A few weeks back we explored words and phrases that can sabotage our communication—and our perceived persuasion—by being mispronounced or misspoken. The article inspired thoughtful feedback and additional entries from readers who likewise monitor the proper use of English.
What follows are two items from our current list that were questioned, as well as more words and phrases to watch out for.
Forte to mean “strength” or “talent,” correctly pronounced fort, often mispronounced as for-tay.
Responses both supported and opposed this entry. Observations in favor distinguished the French feminine forte (silent e: fort) and masculine fort (silent t: for) meaning “strong” from the Italian forte (FOR-tay) meaning “loud.” In this case, pronunciation communicates definition, reinforcing our stance that forte to mean “talent” or “strength” in American English maintains the silent e.
The opposition pointed out that forte has no satisfactory pronunciation in American English. Another reader further noted that the Merriam-Webster dictionary allows for pronunciation of forte as either fort or for-tay.
Another reader identified the French word can be confused between fort (meaning a defensive structure stationed with troops, pronounced for) and forte (meaning a loud section of music, pronounced for-tay). With that confusion, the two words’ meanings and pronunciations can often be swapped.
After weighing the feedback and evidence, our stance is that try as we might to define and uphold a single proper usage, forte will vary in pronunciations that may not form a majority. If they do, the most prominent form in American English will likely tilt toward for-tay with the accent on either the first or the second syllable or no accent at all.

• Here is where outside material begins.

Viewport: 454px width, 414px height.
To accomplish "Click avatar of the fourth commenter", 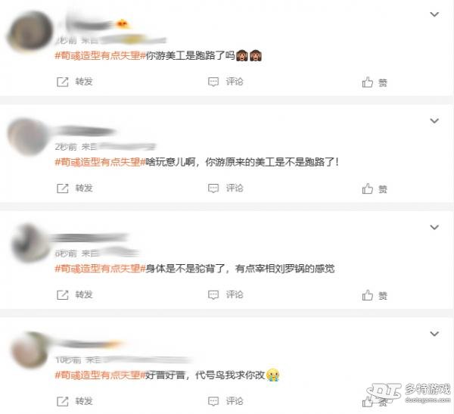I will pyautogui.click(x=30, y=350).
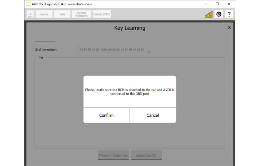
Task: Maximize the ABRITES Diagnostics window
Action: (217, 4)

Niche to mean “suitable position, distinct market segment”; correctly pronounced nich, often mispronounced as neesh.
Similar to the counterclaims concerning forte, opposing observation cites the pronunciation of this French word meaning “recess, alcove” as neesh or, in some cases, neesh-uh.
While we recognize the word’s source and original treatment, we are most interested in American English pronunciation and usage. Within that context, most of our office dictionaries, as well as those we checked online, list the pronunciation nich. A few allow for neesh as a secondary pronunciation, which is more popular in British English than in American.
Our readers identified these other misspoken or mispronounced words and phrases:
|Word or Phrase (Glitch: S=misspoken, P=mispronounced)||Correct Treatment|
|physical (relating to financial matters) (S)||fiscal (FIS-kuhl)|
|I could care less. (S)||I couldn’t care less.|
|jewelry (P)||JOO-uhl-ree not JOO-ler-ee|
|library (P)||LIE-brer-ee not LIE-bare-ee|
|Old Timers’ Disease (S)||Alzheimer’s disease|
|prostrate disease (S)||prostate disease|
|salmon (P)||SAM-uhn not SAL-muhn|
|verse (to mean opposed to, in conflict with) (S)||versus|
We also received references to words with two apparent schools of pronunciation: era (EER-uh or AIR-uh) and often (OFF-en or OFF-tun). As with forte and niche, here we have diction that may be proper and common to some but not accepted by others. Furthermore, dictionaries provide one pronunciation or the other (or both) for each word. As we’ve noted before for often, we’ll stick with OFF-en while designating OFF-tun as a hypercorrection. We have no preference regarding era and find either pronunciation acceptable.
We also conclude that this topic inspires us to refer to multiple dictionaries when we’re uncertain of how to say a word correctly. Doing so opens us all to different points of view and helps us determine which pronunciation suits our sense of accuracy, as well as our style of usage.
We’ll remain on the lookout for other words and phrases that can interfere with articulate writing and speaking. We encourage you to continue doing the same!